What you are asked to do:
Could you set down exactly the lines of the data below, starting at the one that holds "Instruction: Click the" and ending at the one that holds "Task: Open site settings gear icon", both included, and only those?

Entries supplied:

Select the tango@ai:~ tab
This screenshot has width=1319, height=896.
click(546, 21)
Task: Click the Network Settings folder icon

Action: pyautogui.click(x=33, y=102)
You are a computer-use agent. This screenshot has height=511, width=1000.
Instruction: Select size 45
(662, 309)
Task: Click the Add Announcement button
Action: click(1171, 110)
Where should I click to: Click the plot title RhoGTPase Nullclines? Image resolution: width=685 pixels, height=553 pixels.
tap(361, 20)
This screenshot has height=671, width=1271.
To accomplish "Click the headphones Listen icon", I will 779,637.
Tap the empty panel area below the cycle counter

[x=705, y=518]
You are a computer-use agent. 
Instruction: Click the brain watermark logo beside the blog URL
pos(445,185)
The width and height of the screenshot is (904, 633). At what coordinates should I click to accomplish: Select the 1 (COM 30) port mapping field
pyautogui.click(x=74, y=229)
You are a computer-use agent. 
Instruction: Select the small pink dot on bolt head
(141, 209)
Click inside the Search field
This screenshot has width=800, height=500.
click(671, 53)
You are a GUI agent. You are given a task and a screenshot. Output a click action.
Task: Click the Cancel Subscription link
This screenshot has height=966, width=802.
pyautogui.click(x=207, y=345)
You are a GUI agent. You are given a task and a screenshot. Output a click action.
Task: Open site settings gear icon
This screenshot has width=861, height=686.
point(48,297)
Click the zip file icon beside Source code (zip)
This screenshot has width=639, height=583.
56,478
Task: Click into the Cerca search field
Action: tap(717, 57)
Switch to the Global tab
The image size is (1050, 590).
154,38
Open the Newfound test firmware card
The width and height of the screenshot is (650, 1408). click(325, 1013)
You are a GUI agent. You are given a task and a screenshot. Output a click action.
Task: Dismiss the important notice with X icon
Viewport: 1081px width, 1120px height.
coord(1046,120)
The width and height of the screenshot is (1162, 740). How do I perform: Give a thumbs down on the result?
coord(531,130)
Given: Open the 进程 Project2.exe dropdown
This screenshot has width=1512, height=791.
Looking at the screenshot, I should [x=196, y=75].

Written response:
Instruction: Click the brain watermark logo beside the blog URL
pos(445,185)
The width and height of the screenshot is (904, 633). At what coordinates should I click to accomplish: Select the 1 (COM 30) port mapping field
pyautogui.click(x=74, y=229)
You are a computer-use agent. 
Instruction: Select the small pink dot on bolt head
(141, 209)
Click inside the Search field
This screenshot has width=800, height=500.
click(671, 53)
You are a GUI agent. You are given a task and a screenshot. Output a click action.
Task: Click the Cancel Subscription link
This screenshot has height=966, width=802.
pyautogui.click(x=207, y=345)
You are a GUI agent. You are given a task and a screenshot. Output a click action.
Task: Open site settings gear icon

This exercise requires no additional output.